Posts tagged ‘Xcode’

Xcode 4 exception breakpoint

Did you ever have Objective-C code that would fail with an exception (such as asking for an objectAtIndex beyond the bounds of the array), but by the time you got word of it, all the stack trace had in it was the obj_msgsend and main? Yeah, I hate that.

Well I discovered that you can add a breakpoint to your project that will immediately break when the exception happens. To do this with Xcode 4, click on the Breakpoints symbol (2nd from the right) in the Navigator pane, click the + button at the bottom of the pane, and select Add Exception Breakpoint. From the bubble that appears, I selected Objective-C from the Exception choice (although I suspect you can safely leave it at all if you desire), and I left the Break selection at On Throw. Once you click Done, you should then have a new exceptions breakpoint in the list.

This was instrumental in helping me track down an issue on an app rescue that I am currently working on.

By the way, here is an awesome line of code that I found in the aforementioned app rescue. My brain hurts from looking at the code for long stretches of time, but there are some nice nuggets like this sprinkled in the code:

Assets *ass = [[Assets alloc]init];

UIButton can sing and dance, too!

Apparently, there is no way to take a UIButton and set it’s property to “selected” for the purposes of having the UI display the button with the background image as it appears in the UIControlStateSelected state. As a result, I decided that I would just track which of my series of UIButton controls was supposed to be selected, set the background image of all the buttons to nil, and set the UIControlStateNormal background image of the button to an image, and it seemed to work OK.

The code to do this, however, was kind of ugly, and my co-worker on this project pushed me to find a better way. The result is the ExpandoButton class that we created and added to the project.
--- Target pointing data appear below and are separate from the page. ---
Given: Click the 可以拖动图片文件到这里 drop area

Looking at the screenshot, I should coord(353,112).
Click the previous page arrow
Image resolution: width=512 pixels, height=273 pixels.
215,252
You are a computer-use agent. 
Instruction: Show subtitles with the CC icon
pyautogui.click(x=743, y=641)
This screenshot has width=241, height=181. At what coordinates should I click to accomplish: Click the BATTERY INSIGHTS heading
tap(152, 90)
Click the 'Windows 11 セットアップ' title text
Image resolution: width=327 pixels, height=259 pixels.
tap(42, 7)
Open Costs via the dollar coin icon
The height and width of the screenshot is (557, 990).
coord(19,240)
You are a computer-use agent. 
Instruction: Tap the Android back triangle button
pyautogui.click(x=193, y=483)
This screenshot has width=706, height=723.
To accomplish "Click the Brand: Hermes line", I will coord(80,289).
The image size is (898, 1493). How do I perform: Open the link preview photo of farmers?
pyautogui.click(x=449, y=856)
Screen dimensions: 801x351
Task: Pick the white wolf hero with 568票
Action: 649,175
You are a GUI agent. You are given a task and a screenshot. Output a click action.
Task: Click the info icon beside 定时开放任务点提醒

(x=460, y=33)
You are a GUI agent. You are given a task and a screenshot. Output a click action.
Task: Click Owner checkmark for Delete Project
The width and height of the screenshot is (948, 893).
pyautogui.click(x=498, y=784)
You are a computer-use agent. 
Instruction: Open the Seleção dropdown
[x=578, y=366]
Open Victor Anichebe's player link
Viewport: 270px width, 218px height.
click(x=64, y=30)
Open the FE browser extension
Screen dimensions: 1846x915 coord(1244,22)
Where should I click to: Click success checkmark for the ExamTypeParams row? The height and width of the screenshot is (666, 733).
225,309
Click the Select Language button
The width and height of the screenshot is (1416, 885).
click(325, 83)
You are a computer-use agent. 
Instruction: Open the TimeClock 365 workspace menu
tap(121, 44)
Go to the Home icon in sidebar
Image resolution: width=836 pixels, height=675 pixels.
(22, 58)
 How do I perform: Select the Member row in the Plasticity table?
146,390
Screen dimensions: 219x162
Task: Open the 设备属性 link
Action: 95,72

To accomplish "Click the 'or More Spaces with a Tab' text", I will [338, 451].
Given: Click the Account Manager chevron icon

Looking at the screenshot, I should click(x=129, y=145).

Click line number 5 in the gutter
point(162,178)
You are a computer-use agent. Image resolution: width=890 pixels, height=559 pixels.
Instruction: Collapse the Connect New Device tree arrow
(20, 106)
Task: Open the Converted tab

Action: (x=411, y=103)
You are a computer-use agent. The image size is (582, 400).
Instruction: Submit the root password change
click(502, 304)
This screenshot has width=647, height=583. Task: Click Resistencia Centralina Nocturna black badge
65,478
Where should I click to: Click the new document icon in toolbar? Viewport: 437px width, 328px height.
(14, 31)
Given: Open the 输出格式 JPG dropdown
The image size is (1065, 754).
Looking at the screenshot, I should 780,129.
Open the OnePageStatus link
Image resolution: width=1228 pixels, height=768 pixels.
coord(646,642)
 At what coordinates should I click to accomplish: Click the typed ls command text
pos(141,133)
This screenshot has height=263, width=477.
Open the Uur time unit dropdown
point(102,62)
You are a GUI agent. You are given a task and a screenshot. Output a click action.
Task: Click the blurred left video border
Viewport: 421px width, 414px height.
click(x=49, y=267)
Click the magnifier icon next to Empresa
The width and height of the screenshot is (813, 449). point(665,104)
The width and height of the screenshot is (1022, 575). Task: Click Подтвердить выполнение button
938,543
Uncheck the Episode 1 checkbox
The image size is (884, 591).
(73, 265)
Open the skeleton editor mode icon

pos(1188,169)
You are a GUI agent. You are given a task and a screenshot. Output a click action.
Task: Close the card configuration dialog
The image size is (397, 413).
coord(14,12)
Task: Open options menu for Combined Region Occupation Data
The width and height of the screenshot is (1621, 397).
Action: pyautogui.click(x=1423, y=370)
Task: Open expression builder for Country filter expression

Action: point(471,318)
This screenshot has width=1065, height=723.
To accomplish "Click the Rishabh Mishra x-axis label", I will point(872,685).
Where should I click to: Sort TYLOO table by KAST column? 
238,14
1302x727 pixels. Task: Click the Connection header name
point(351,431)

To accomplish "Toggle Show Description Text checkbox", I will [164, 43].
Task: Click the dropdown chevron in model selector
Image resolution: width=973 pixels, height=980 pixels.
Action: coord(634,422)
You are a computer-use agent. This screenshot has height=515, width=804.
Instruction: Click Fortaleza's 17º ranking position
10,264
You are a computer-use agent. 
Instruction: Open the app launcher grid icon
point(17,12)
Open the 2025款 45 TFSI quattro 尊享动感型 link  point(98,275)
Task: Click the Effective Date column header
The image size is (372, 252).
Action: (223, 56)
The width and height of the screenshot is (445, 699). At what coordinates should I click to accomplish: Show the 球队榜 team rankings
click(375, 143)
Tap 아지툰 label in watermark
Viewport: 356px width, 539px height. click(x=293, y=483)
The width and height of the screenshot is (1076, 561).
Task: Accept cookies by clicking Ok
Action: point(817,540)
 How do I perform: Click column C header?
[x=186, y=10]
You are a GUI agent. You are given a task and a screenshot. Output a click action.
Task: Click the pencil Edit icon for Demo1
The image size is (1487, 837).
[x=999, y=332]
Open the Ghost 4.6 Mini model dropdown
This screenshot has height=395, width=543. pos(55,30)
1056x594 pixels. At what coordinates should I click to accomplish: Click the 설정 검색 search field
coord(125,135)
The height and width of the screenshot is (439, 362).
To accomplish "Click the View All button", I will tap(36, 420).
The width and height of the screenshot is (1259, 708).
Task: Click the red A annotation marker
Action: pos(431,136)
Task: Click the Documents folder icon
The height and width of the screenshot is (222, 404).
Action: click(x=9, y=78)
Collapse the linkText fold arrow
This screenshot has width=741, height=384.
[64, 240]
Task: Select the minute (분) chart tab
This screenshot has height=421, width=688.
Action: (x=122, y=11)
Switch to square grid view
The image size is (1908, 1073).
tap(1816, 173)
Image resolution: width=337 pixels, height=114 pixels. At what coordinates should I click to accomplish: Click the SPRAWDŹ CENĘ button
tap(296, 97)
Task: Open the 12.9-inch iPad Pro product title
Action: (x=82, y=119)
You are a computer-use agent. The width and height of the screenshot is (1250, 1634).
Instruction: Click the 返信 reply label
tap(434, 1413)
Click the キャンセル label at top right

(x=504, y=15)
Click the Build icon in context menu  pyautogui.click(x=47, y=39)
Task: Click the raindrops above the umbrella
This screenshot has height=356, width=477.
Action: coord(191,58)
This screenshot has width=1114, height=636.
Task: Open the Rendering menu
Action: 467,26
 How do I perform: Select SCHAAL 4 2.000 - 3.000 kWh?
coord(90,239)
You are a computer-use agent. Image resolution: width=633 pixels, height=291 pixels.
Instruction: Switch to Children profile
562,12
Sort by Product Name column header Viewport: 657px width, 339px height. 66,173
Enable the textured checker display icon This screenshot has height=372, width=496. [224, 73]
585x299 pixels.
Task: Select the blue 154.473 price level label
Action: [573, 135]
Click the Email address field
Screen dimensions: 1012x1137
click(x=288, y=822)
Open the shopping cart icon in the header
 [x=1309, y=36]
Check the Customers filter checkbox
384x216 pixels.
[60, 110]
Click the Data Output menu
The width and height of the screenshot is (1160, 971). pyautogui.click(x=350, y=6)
For this class (which of course inherits UIButton), I wanted to be able to initialize it to a particular background image, and I wanted to have a message I could send the button to have it switch back and forth from the unselected background image to the selected background image.

Here are the header and implementation files for the ExpandoButton object class:

//
//  ExpandoButton.h
//
 
#import <Foundation/Foundation.h>
 
@interface ExpandoButton : UIButton {
 
}
 
- (void)setSelectedImage:(BOOL)isSelected;
 
@end
//
//  ExpandoButton.m
//
 
#import "ExpandoButton.h"
 
@implementation ExpandoButton
 
- (id)initWithCoder:(NSCoder *)decoder
{
	if (self = [super initWithCoder:decoder]) {
		UIImage *image = [UIImage imageNamed:@"button_normal.png"];
		UIImage *stretchImage =
					[image stretchableImageWithLeftCapWidth:4.0 topCapHeight:4.0];
		[self setBackgroundImage:stretchImage forState:UIControlStateNormal];
		self.backgroundColor = [UIColor clearColor];
	}
 
	return self;
}
 
- (void)setSelectedImage:(BOOL)isSelected
{
	NSString *file;
 
	if (isSelected)
	{
		file = @"button_selected.png";
	}
	else 
	{
		file = @"button_normal.png";
	}
 
	UIImage *image = [UIImage imageNamed:file];
	UIImage *stretchImage =
				[image stretchableImageWithLeftCapWidth:4.0 topCapHeight:4.0];
	[self setBackgroundImage:stretchImage forState:UIControlStateNormal];
}
 
@end

A few notes here about the implementation file. You will of course need to add the stretchable unselected and selected button images to your project and change the names above, along with changing the cap width and height to your needs. Also, the initWithCoder part took us a few moments to figure out, it wasn’t working at first because we weren’t calling the super’s initWithCoder, just the regular old init. And finally, keep in mind that there is no error checking, optimization, or memory leak checking going on here.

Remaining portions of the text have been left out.